Stillens S/C is at best poor. Replace the belt. Call Stealin and see what they want for a new one. You do know that S/Cs make noise don't you? It could be that...


----------



## Vspec04 (Jun 26, 2004)

Yes, It could be normal as S/C's tend to have so squealing from the belt pulley.


----------



## supercharged350z (Jun 18, 2004)

Yea i Know it makes a noise, but now its making a new noise while im driving as if something needs some lubercation. It sounds like something rubbing making a noise?? And stillen is Poor in Superchargers???


----------



## JAMESZ (Mar 12, 2004)

supercharged350z said:


> Yea i Know it makes a noise, but now its making a new noise while im driving as if something needs some lubercation. It sounds like something rubbing making a noise?? And stillen is Poor in Superchargers???


Yes their S/C kit is not very good at best. Call steal'n and get a quote for a new belt. Also check the tension. Sounds like the belt is either to tight or to loose.


----------



## Vspec04 (Jun 26, 2004)

JAMESZ said:


> Yes their S/C kit is not very good at best. Call steal'n and get a quote for a new belt. Also check the tension. Sounds like the belt is either to tight or to loose.

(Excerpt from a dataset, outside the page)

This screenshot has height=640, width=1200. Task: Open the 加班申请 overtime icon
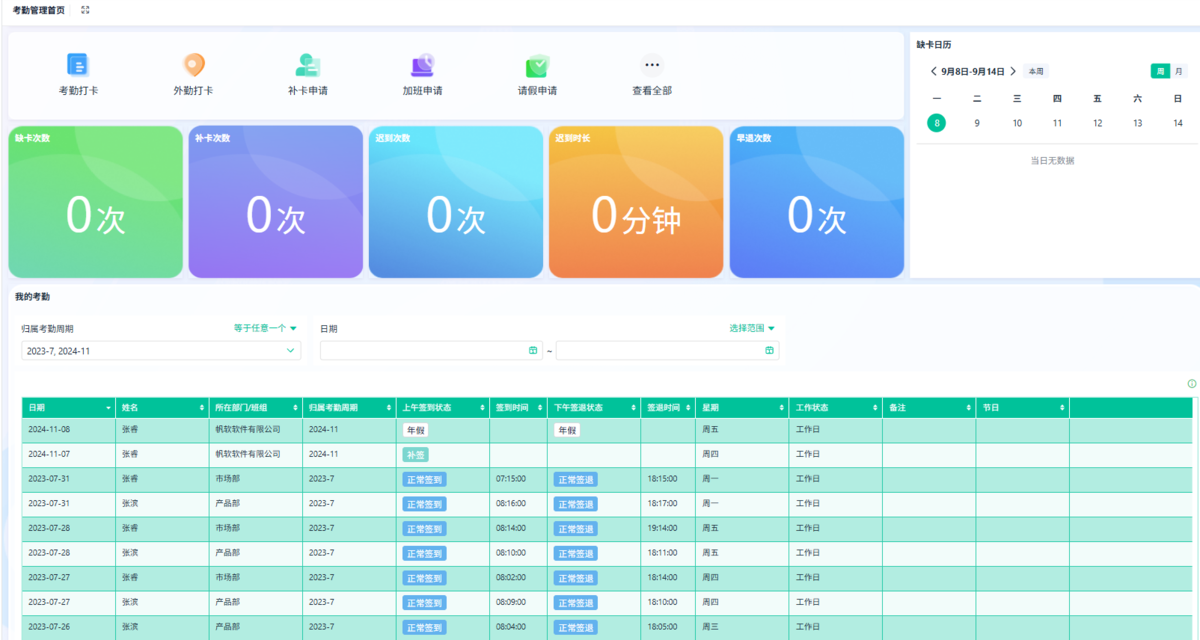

The Squeals can be so annoying, and if your trying to do the whole stock sleep look, then the squealing gives you away.


----------



## JAMESZ (Mar 12, 2004)

Vspec04 said:


> The Squeals can be so annoying, and if your trying to do the whole stock sleep look, then the squealing gives you away.

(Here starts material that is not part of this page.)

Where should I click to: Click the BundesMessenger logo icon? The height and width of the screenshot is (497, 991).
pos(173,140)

Considering the Stillen kit requires a new hood the sleeper effect just went out the window. But yeah who would ever think a 350Z was fast.


----------



## Zen31ZR (Mar 24, 2004)

Sounds to me like one of the 'charger pulleys is off "line" from the other, this will cause excess wear on one side of the belt and threads to start popping out. The belt being cracked might indicate either excessive heat or excessive tension or a lot of strain, or all three at once. This is a new 'charger and still basically being broken in , right?


----------



## 92redwhiteandblue (Jan 1, 2005)

who's trying to be a sleeper in a z?.....im a sentra guy who envy's all of you, and none of us look at z's and think "what a piece of crap"


----------



## Hydrolock (Feb 18, 2005)

92redwhiteandblue said:


> who's trying to be a sleeper in a z?.....im a sentra guy who envy's all of you, and none of us look at z's and think "what a piece of crap"

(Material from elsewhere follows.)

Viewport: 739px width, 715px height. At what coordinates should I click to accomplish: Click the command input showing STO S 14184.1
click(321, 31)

Yeah exactly what are ya gonna sleep on a 300hp headrest... pfff


----------



## JAMESZ (Mar 12, 2004)

Hydrolock said:


> Yeah exactly what are ya gonna sleep on a 300hp headrest... pfff


Ummm?  

People with fast cars think 350Zs are slow. Mod one out the hilt and add F/I and then they aren't so slow.


----------



## Hydrolock (Feb 18, 2005)

JAMESZ said:


> Ummm?
> 
> People with fast cars think 350Zs are slow. Mod one out the hilt and add F/I and then they aren't so slow.


Way to ruin it guy.


----------



## Zen31ZR (Mar 24, 2004)

JAMESZ said:


> Ummm?
> 
> People with fast cars think 350Zs are slow. Mod one out the hilt and add F/I and then they aren't so slow.


They _are_ slow, even as compared to my car last summer. But right now ants are faster than my car.......


----------



## JAMESZ (Mar 12, 2004)

♣Zen31ZR♣ said:


> They _are_ slow, even as compared to my car last summer. But right now ants are faster than my car.......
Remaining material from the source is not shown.